The request
Write out these rows as a numbered list, one line per item, skipping blank lines and leaving out the pictures.

■ ■ ■ ■ ■

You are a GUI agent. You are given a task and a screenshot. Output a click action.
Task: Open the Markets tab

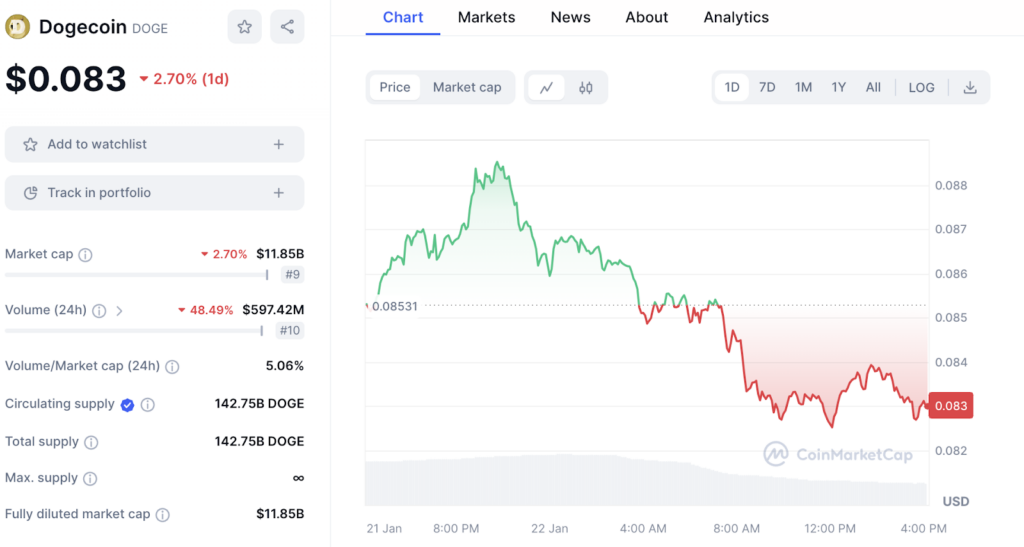pos(486,18)
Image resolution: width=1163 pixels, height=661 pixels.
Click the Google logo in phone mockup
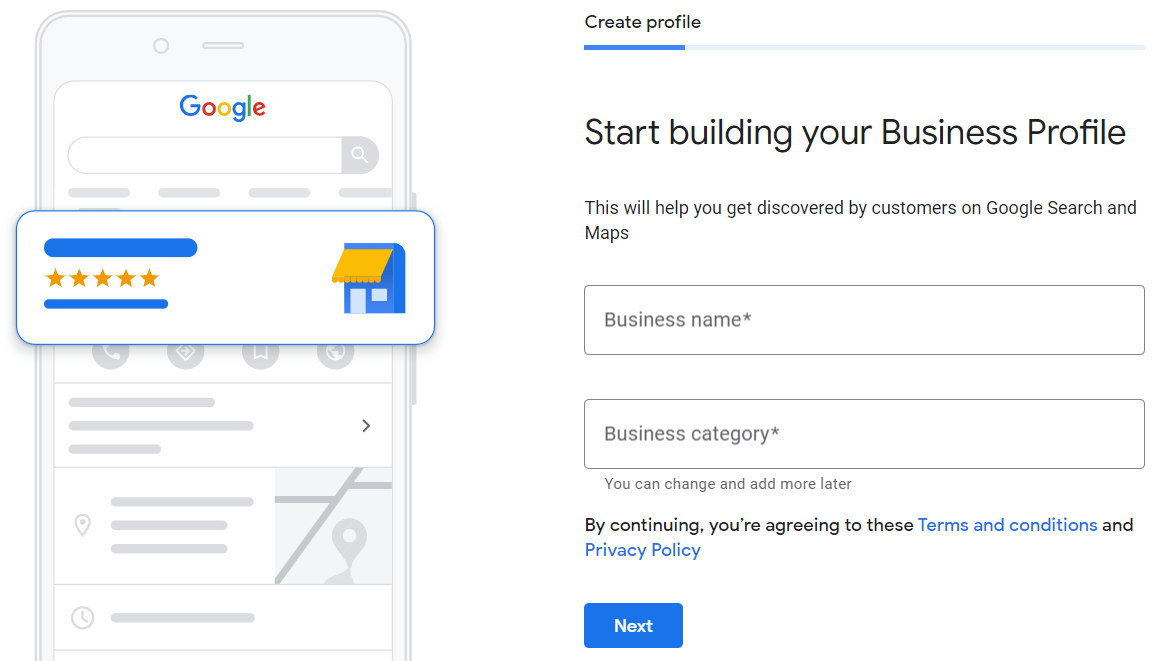coord(223,107)

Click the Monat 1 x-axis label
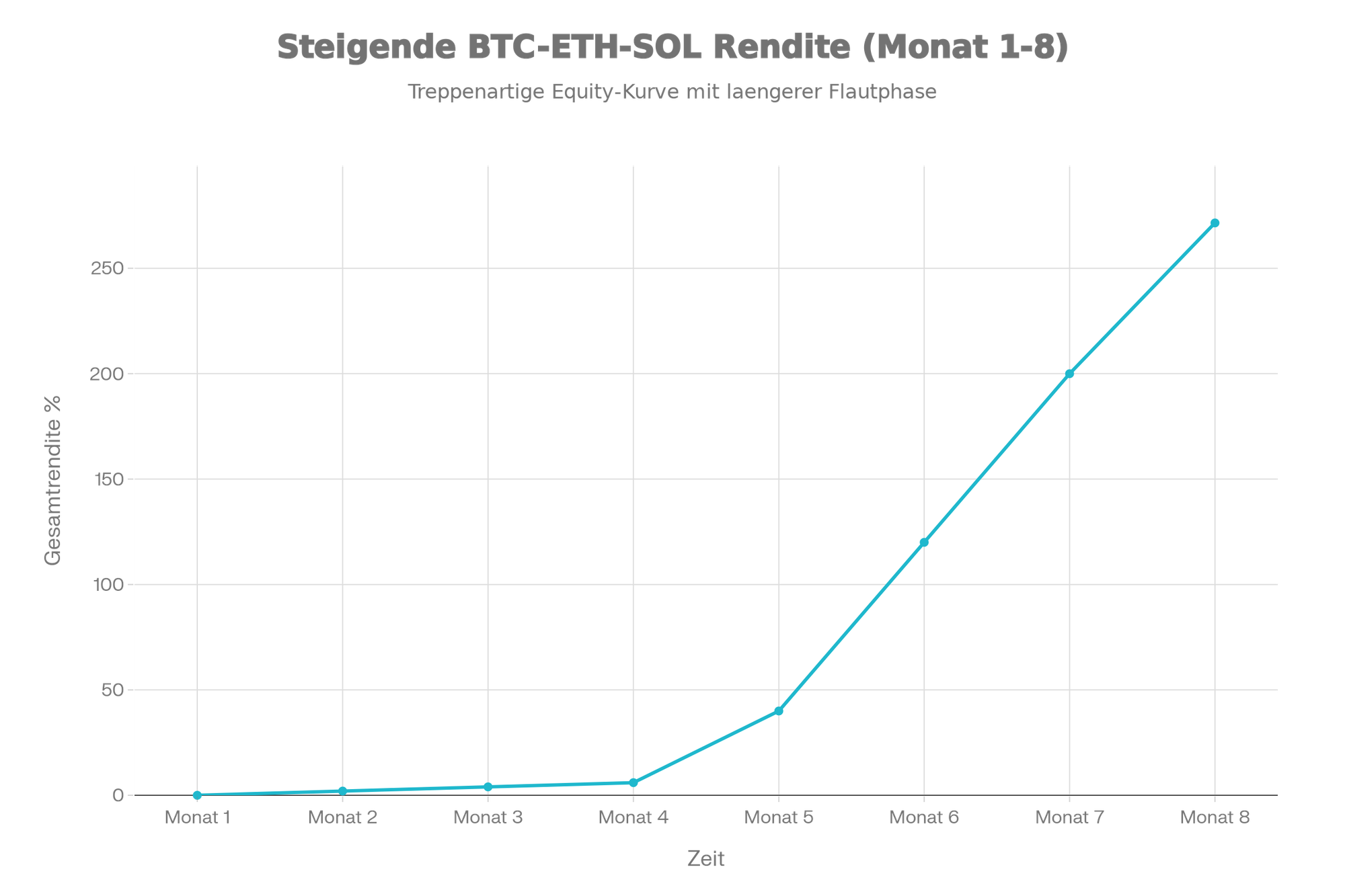(197, 817)
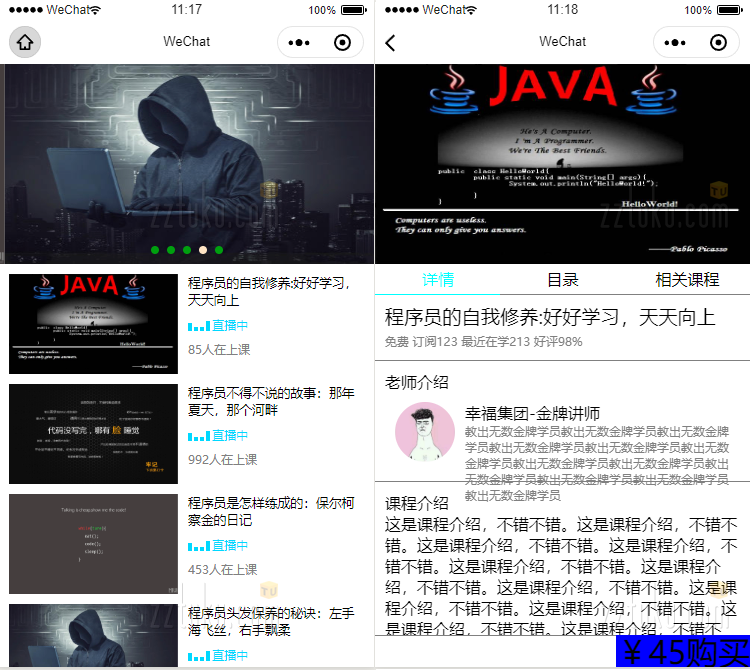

■ ■ ■ ■ ■

Exercise solution
1. You are a GUI agent. You are given a task and a screenshot. Output a click action.
2. Task: Open the Markets tab
3. pos(486,18)
4. Image resolution: width=1163 pixels, height=661 pixels.
5. Click the Google logo in phone mockup
6. coord(223,107)
7. Click the Monat 1 x-axis label
8. (197, 817)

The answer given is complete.